L’islam est tout d’abord une tradition religieuse basée sur un monothéisme absolu, ce qui pose la question de la relation entre le créateur et sa créature, entre le Un et le multiple. Dieux est Un mais il a une multitude d’attributs et de caractérisations dans le texte coranique et les dires du prophète. Pendant les siècles formatifs de l’Islam, trouver ce lien entre l’unicité et la diversité a occupé les théologiens, jurisconsultes, philosophes et mystiques. De cette discussion ne subsiste aujourd’hui que l’avis des jurisconsultes et celui des soufies, quoique beaucoup moins dominant après le XIX siècle.
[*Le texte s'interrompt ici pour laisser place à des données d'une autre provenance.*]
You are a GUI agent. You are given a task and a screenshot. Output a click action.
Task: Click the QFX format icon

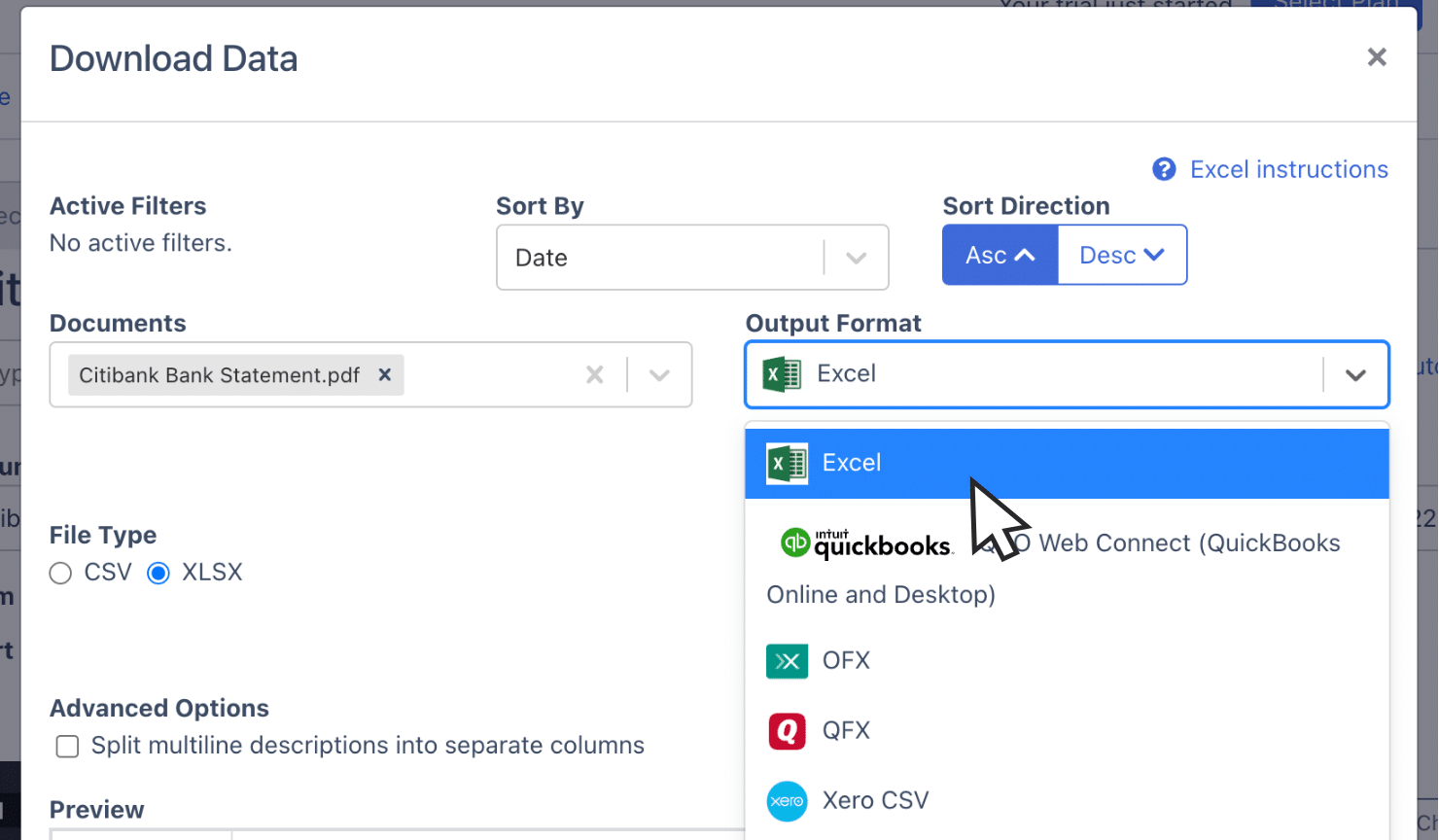click(x=787, y=730)
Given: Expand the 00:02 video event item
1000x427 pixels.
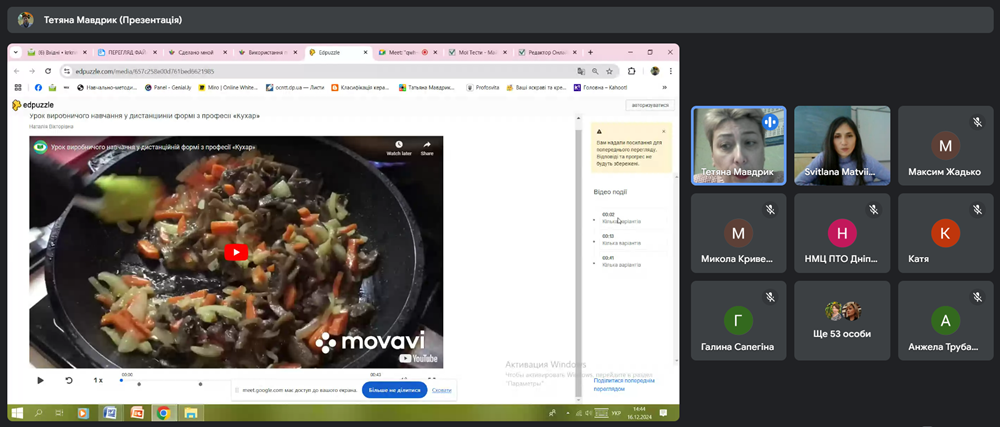Looking at the screenshot, I should pyautogui.click(x=628, y=218).
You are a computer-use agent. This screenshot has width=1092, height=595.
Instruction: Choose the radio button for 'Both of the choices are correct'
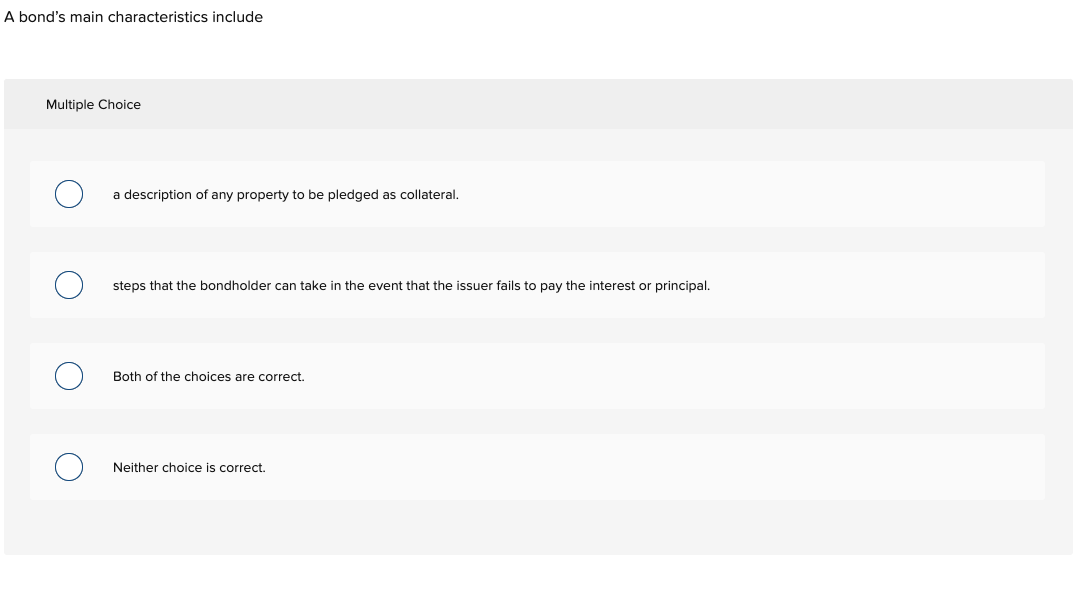(69, 376)
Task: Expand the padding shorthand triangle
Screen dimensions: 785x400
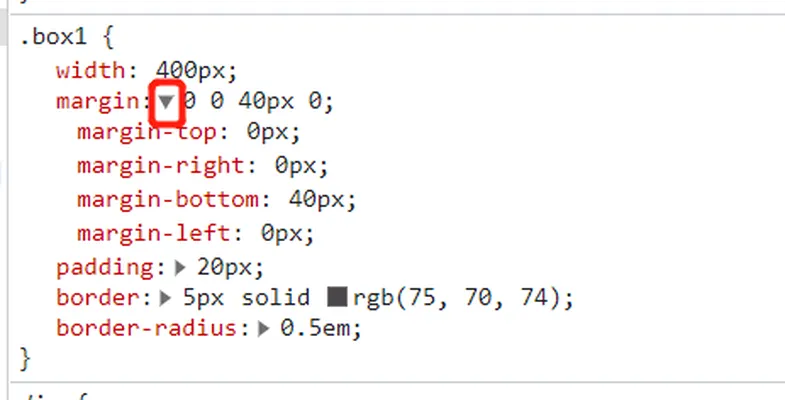Action: click(x=180, y=268)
La cosmogonie soufie reste le point capital sur lequel se base tout l’enseignement spirituel de la tradition. Le soufisme présentait une vision de l’existence qui pousse le monothéisme à ses limites extrêmes. Parmi les idées les plus connues, mais également les plus difficiles à saisir, la vision d’Ibn Arabi, chez qui rien n’existe sauf Dieu, la multiplicité et la diversité est une sorte d’imagination qui bloque l’appréhension du fait que la nature de soi et celle de la divinité sont une seule et même chose. Dieu se manifeste dans et à travers sa création, sans être affecté par les imperfections traditionnellement attribuées à ce qui est impermanent. Le maitre iranien Sohrawardi d’un autre coté, présente une philosophie de Lumière, ou le monde est vu comme une effusion de la lumière divine sur la matière.
L’enseignement du soufisme dans ces débuts vise une théorie globale de l’existence, visant à placer l’homme par rapport à Dieu et l’intellect par rapport à la matière. Les disciplines de la théologie et de la jurisprudence islamique s’y mêlent également. Mais au fur et à mesure de la maturité de chacune, une séparation graduelle s’installe entre eux. Avec les docteurs de la loi les rapports peuvent devenir conflictuels. La jurisprudence occupe une place plus dominante auprès de la majorité des pratiquants de la religion musulmane, alors que le soufisme s’est réduit à un mysticisme réservé à une élite des initiés. Désormais, une distinction est faite entre la Shari’a comme aspect extérieure de l’Islam, préoccupée par le rituel et garant de l’ordre social, et de l’initiation ésotérique à la vérité spirituelle accessible et comprise par un nombre limité. L’idéal est de s’orienter vers la divinité intérieurement tout gardant le respect de la loi extérieurement. Le cas de Mansour El Halladj est classique dans le sens qu’il a révélé le secret de l’initiation à un public incapable de le comprendre. Il a été ainsi condamné par les soufis avant d’être condamné par les docteurs de la loi.
Le soufisme est devenu par la suite le mysticisme islamique par excellence. L’objectif de son enseignement est la purification de l’âme et la libération des illusions créées par l’imagination. L’illusion principale étant celle du Moi, ou le désir ardent d’être vu par autrui et de les impressionner, empêche les hommes de voir la vérité de leur existence et saisir sa nature divine. Au point que les soufis considère cette situation comme une adoration d’autres dieux que Dieu, tellement le désir de l’expansion de leur Moi les éloigne de la réalisation du monothéisme absolu par l’unification parfaite avec Dieu. Mais chacun cherche la voie de Dieu à sa manière. Il n’existe pas de réponse simple et valable pour tout le monde. Une multitude d’écoles et de traditions sont nées pour répondre aux besoins de chacun, et guider les disciples sur le chemin de la découverte spirituelle.